▶ [TEXTBLOCK]
▼
Die Buchstaben des Firmennamens stehen nach Unternehmensangaben für „Systeme, Anwendungen und Produkte in der Datenverarbeitung“. Foto: dpa/Uwe Anspach

Das Walldorfer Softwareunternehmen gibt seine Standorte in Herrenberg und Freiberg am Neckar auf und lässt sich in demselben Gebäude wie Bosch nieder. Die Nachricht hat mancherorts überrascht.

Gerlingen - Die Softwareschmiede SAP gibt ihre Standorte Freiberg am Neckar und Herrenberg auf, im ihre Präsenz in der Region Stuttgart zu bündeln. Sie wird sich mit rund 300 Mitarbeitern in Gerlingen im Kreis Ludwigsburg niederlassen. Das Unternehmen begründet die Entscheidung mit der „Konsolidierung von kleinen Standorten“. Laut einem Sprecher werden die Bereiche Vertrieb und Beratung in ein Bürogebäude ziehen, „das in der Region günstig liegt“. Der Unternehmenssprecher betont die Bedeutung der Kundennähe. „Wir bedienen die Kunden aus Hannover nicht aus Stuttgart.“

In Gerlingen ist laut SAP zudem Wachstum möglich. Gleichwohl nennt das Unternehmen keine Zahlen. Stellen würden aber keine abgebaut.

Die Freiberger Rathausspitze hat die Nachricht am Montagmorgen offenbar aus der Presse erfahren. Sie hätten gewusst, dass sich das Unternehmen seit geraumer Zeit mit dem Standort in der Stadt beschäftige, sagt der Freiberger Beigeordnete Stefan Kegreiß. Dennoch fügt er an: „Die Nachricht hat uns überrascht.“ Denn dass die Entscheidung gefallen sei, sei nicht bekannt gewesen.
▲
▶ [AUFGABE] Gib den Textblock von „In Gerlingen ist“ bis einschließlich „nicht bekannt gewesen.“ erneut wieder und tausche dabei „Montagmorgen“ gegen „Dienstagmorgen“ aus.

▶ [GEGEBENE DATEN]
▼
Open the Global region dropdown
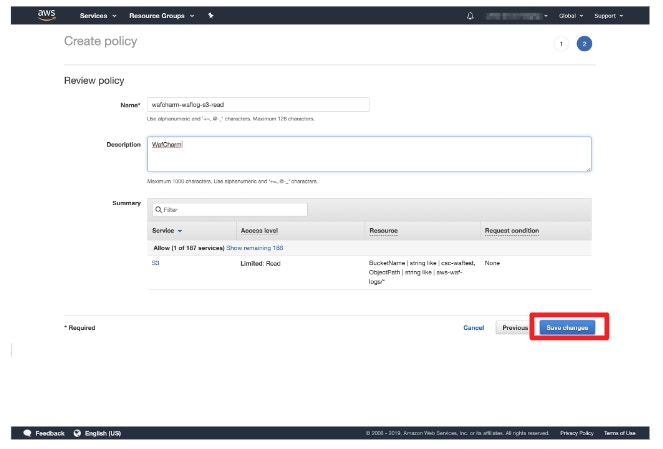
▲
▶ [LÖSUNG]
In Gerlingen ist laut SAP zudem Wachstum möglich. Gleichwohl nennt das Unternehmen keine Zahlen. Stellen würden aber keine abgebaut.

Die Freiberger Rathausspitze hat die Nachricht am Dienstagmorgen offenbar aus der Presse erfahren. Sie hätten gewusst, dass sich das Unternehmen seit geraumer Zeit mit dem Standort in der Stadt beschäftige, sagt der Freiberger Beigeordnete Stefan Kegreiß. Dennoch fügt er an: „Die Nachricht hat uns überrascht.“ Denn dass die Entscheidung gefallen sei, sei nicht bekannt gewesen.